→ **Requirement**:
Only one stretch of the listing below is wanted. Give it again exactly, from the line with "Choose プレス全データ復元 icon" through the line with "Click the camera".

→ **Data to process**:
************
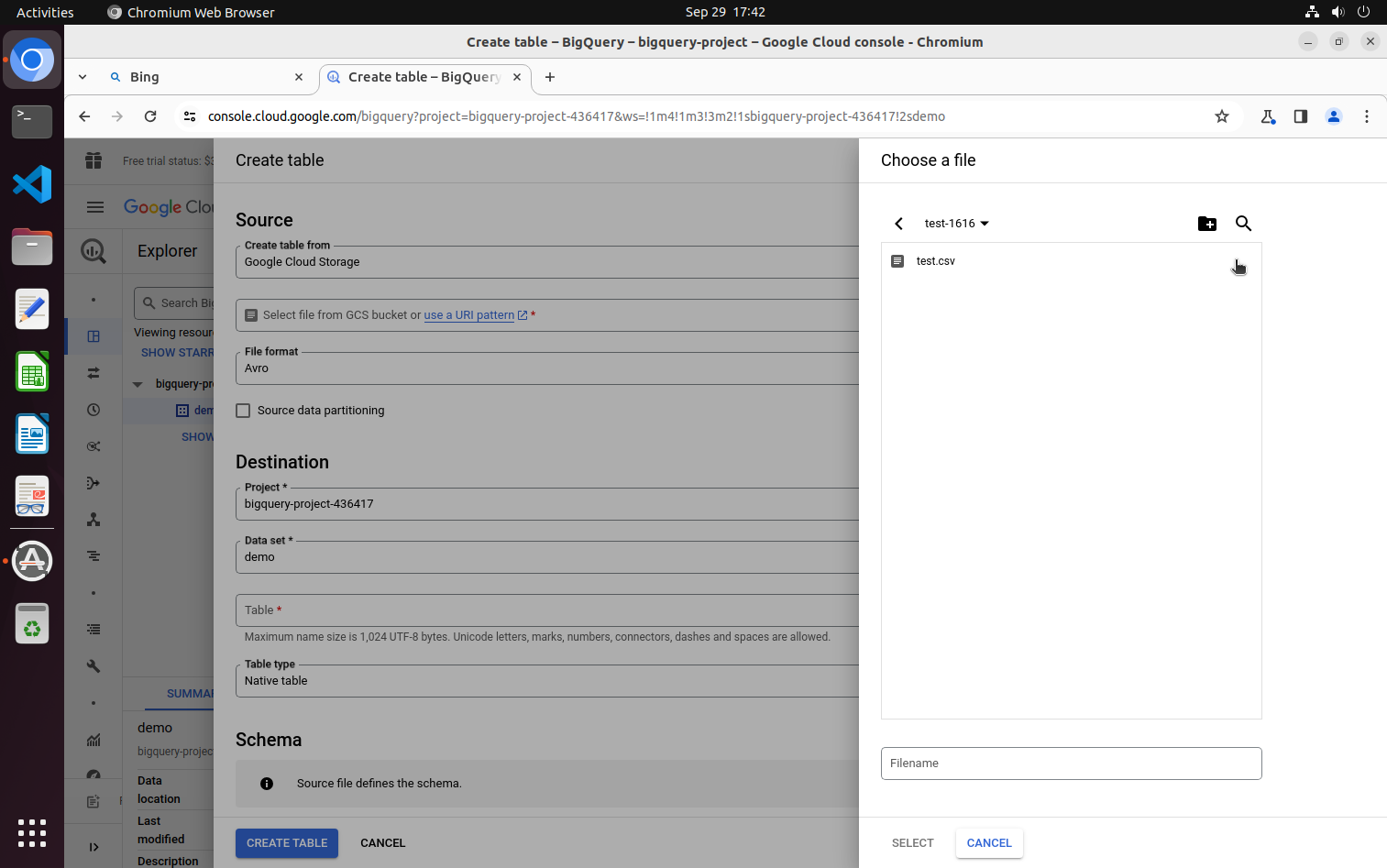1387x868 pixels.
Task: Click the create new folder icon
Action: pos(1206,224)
************
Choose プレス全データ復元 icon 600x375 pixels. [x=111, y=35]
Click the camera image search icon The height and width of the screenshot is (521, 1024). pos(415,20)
************
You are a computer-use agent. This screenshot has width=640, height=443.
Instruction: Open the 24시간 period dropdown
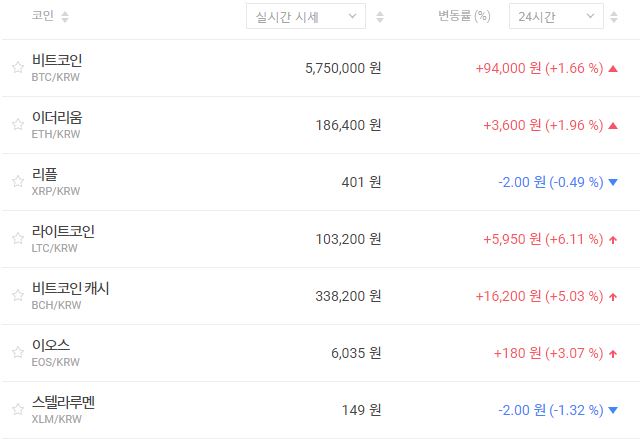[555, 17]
************
→ **Response area**:
Choose プレス全データ復元 icon 600x375 pixels. [x=111, y=35]
Click the camera image search icon The height and width of the screenshot is (521, 1024). pos(415,20)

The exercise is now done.